QUOTED PASSAGE —
Yeah, I complain a lot. And then
something happens that reminds me how much I've learned.
There's this thing called the Aussie
Bloke, a most damned creature indeed. Feelings? For the weak.
Talking? Un-Australian. Emotions? The stuff of poofters. Tears? Beat
them out of the male when he's three years old so they never return.
Heaven knows how much damage was done
to how many people, but I suppose the depression statistics would
help tell the story.
I won't reiterate the personal journey
this time. Those who already know, know. Those who don't can read the
back story on this blog. If it were written in the corner of an eye with a needle,
as the Thousand Nights and a Night puts it, it would yet provide
instruction.
Here on father's day, I'm remembering
that my father had emotion beaten out of him by World War II. He was
difficult to please: I took up drumming in early high school, and the
first opinion he ever expressed about it was in a music shop in
Penrith in 1975, when I needed a new kick drum pedal.
So there I was, trying not to buy the
really expensive one I really wanted, talking to The Dude at the
counter while dad mooched about the shop, apparently uninterested.
And when I finally decided that he could at least stand $40 instead
of $20 or $100, I waved him over.
“This one?” he asked me. I guess I
tried to excuse the expense, but he had other things on his mind.
Because he turned to The Dude and asked whether drum kits came with
kick drum pedals.
“No, you choose the pedal when you
buy the kit” was the answer, more or less.
And dad waved at one of the drum kits
on offer and said we'd take that as well. At about $400 – this was
in the 1970s, remember – it was the second-largest amount of money
spent on me in one hit (the largest was the re-attachment of the last
joint of the little finger of my left hand, in 1963, and he'd only
finished paying that off in
1970).
That had me stammering. Something about
“I don't need new drums, just a new kick pedal.”
“Well, you've put up with that
second-hand junk for two years. You practise morning and night. So I
know you're serious. You deserve this.”

SUPPLIED ENTRIES —
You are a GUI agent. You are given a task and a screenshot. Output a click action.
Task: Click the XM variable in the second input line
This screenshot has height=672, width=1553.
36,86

---

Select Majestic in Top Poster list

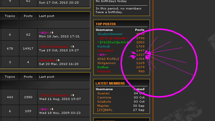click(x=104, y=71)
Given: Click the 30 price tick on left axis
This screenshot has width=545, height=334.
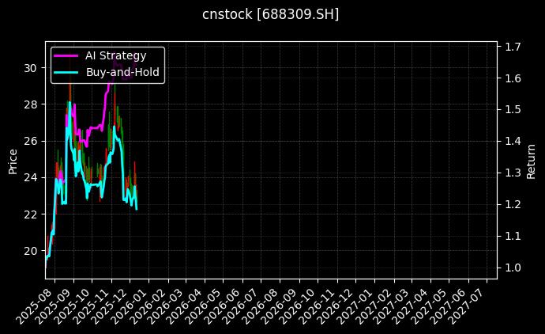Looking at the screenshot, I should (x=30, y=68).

YOUR ASSIGNMENT — List every dollar amount mentioned in the father's day blog post.

TASK SOLUTION — $40, $20, $100, $400